We follow a group north on Lafayette and east on Houston, a mix of supportive honks and angry shouts sweep over us. We see reports of stoppages at the Staten Island Ferry and the West Side Highway. “Shut it down,” we chant. “No justice, no peace.” The demonstrations aim to disrupt the day-to-day functions of a state that cares little for life and a lot for efficiency, that sent several police officers to investigate Garner under the accusation of selling loose cigarettes on the street.
Around 9pm, we join another group at the vital intersection of Atlantic and Flatbush in Brooklyn. A set of black coffins lead the march, each representing someone killed by the police. This group marches back across the Manhattan bridge – the police barricade us on either side as we go up. We hear reports of stoppages at Grand Central and arrests at Times Square, blockages on the entire West Side.
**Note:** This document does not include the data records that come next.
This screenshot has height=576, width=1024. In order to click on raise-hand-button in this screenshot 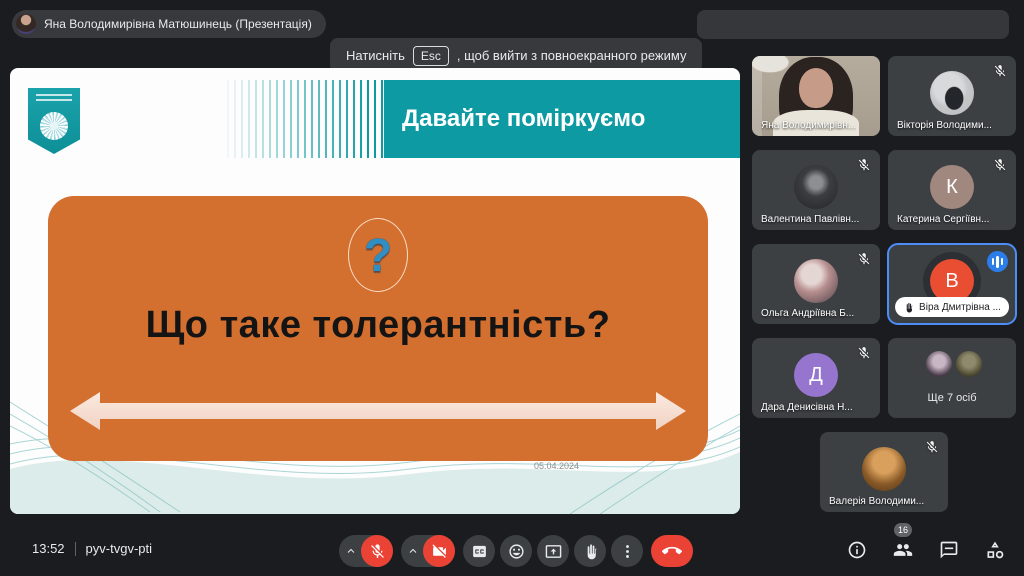, I will do `click(590, 551)`.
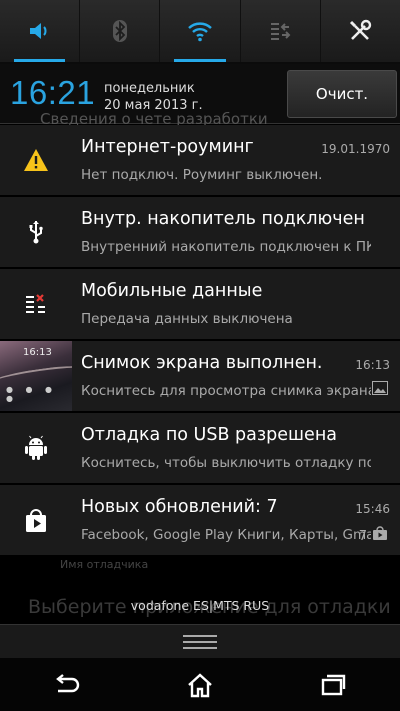 This screenshot has height=711, width=400. What do you see at coordinates (104, 564) in the screenshot?
I see `background-text-small: Имя отладчика` at bounding box center [104, 564].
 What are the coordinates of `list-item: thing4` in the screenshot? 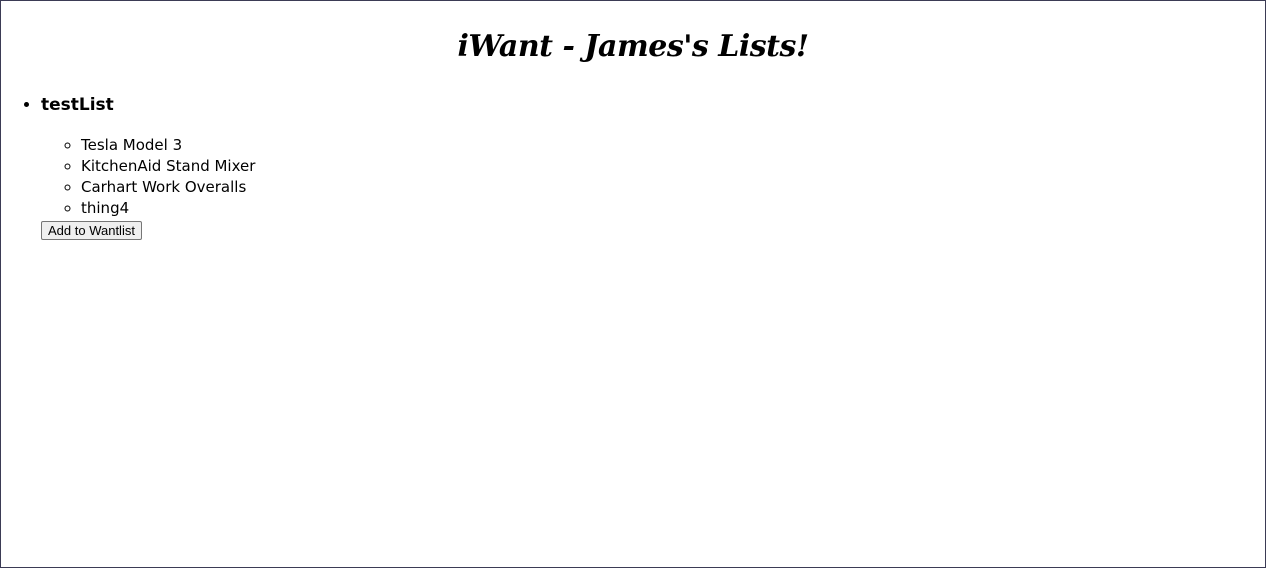 It's located at (168, 208).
If Eric Garner was not believed when he said “I can’t breathe,” maybe thousands of voices chanting the same might be.
Marching back to government center at Foley Square, we pass the Tombs: the NYPD holding building on Centre Street, the first step in our massive carceral system. The corollary to not indicting Pantaleo is the system’s eagerness to send scores of black and brown people to prison: another way of removing bodies from streets. One of the most intricate systems ever designed to keep bodies apart, to torture through isolation, to produce profit by the massive apparatus itself, is on full display steps away from where justice is supposed to be served on the halls of the courthouse, in the tower of City Hall.
And there at the Tombs, incarcerated people light up their rooms, pound the windows with the “hands up” stance, flicker their lights on and off in support. In their holding cells, they cannot know their neighbors are doing the same, but from below we see them as if they were choreographed, a part of the protest body.